PROVIDED DATA:
+-------+
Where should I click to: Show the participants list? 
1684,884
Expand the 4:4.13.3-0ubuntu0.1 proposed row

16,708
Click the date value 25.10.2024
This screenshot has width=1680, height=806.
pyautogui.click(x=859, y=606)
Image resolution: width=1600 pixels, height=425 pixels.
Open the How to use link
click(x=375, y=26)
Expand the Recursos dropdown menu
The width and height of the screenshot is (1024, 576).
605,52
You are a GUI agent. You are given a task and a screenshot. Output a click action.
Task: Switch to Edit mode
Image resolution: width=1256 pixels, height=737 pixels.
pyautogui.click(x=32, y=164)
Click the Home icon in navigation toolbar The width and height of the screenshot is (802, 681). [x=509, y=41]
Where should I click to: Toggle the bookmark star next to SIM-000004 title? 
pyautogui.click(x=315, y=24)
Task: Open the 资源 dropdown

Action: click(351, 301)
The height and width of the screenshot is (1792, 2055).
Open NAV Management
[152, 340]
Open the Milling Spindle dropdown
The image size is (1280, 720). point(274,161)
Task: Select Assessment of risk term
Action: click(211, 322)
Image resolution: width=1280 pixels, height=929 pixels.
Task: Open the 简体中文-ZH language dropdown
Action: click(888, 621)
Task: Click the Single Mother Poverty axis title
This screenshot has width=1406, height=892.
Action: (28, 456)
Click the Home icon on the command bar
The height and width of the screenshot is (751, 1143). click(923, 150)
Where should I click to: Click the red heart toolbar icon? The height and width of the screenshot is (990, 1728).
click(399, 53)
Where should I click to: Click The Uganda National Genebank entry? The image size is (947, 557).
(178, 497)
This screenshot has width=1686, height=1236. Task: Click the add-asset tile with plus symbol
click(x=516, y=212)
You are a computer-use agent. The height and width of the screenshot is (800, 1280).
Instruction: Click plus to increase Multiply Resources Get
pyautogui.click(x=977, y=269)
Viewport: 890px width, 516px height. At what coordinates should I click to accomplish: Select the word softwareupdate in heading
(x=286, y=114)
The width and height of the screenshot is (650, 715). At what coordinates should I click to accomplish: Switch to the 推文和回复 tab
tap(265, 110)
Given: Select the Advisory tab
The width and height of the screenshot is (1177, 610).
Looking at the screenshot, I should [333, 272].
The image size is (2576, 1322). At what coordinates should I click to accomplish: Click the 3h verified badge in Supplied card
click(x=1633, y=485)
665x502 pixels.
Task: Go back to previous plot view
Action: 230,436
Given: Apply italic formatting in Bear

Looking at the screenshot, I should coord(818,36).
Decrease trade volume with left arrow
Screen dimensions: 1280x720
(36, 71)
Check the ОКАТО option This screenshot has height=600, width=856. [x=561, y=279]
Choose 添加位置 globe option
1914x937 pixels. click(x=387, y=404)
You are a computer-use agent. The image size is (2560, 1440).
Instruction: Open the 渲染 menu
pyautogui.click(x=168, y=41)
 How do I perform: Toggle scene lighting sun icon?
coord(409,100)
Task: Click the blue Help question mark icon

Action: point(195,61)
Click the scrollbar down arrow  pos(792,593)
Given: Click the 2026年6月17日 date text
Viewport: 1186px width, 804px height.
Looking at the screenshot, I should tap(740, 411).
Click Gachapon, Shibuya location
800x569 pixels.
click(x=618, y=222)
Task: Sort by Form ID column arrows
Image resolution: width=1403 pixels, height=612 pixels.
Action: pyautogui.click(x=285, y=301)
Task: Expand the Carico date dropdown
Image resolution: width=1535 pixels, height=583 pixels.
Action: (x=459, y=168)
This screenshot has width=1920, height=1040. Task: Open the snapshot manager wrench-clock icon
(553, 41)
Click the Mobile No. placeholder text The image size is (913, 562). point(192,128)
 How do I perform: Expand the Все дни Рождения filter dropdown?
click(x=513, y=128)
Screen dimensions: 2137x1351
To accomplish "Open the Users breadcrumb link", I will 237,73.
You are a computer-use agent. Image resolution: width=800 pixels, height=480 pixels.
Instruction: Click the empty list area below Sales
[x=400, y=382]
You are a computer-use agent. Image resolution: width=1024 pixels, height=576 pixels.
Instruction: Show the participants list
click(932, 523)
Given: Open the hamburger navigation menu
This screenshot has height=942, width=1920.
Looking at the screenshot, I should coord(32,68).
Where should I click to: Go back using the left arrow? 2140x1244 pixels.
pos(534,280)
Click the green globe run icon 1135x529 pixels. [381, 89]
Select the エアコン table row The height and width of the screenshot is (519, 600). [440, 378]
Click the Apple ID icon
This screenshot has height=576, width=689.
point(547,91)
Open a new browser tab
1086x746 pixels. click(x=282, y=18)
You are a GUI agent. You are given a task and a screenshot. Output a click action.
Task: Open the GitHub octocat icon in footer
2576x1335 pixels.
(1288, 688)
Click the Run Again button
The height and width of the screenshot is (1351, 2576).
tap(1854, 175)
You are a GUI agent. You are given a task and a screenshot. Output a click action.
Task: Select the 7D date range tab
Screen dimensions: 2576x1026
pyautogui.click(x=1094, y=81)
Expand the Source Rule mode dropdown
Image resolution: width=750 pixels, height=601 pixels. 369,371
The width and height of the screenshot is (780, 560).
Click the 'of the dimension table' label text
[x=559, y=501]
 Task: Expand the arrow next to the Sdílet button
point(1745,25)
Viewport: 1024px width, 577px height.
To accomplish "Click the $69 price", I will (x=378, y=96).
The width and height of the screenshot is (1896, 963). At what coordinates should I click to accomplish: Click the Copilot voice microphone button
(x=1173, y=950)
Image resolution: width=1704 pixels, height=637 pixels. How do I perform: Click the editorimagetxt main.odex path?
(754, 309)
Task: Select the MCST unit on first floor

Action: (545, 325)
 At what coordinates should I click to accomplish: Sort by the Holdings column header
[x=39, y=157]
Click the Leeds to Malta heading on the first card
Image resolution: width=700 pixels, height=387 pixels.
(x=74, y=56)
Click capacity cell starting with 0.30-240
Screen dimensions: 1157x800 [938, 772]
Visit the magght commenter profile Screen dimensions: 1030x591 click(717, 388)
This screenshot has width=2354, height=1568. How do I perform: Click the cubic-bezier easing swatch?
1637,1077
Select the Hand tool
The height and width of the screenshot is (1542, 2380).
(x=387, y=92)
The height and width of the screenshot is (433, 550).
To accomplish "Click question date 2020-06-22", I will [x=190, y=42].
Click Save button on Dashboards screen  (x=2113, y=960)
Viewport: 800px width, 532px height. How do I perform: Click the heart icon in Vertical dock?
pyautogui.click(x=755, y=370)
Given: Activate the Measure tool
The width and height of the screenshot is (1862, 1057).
+-------+
WHAT YOU HAVE TO DO:
Count the lines in the rows above that contain the string "with", matching case exactly. Give only the number.

CORRECT OUTPUT:
3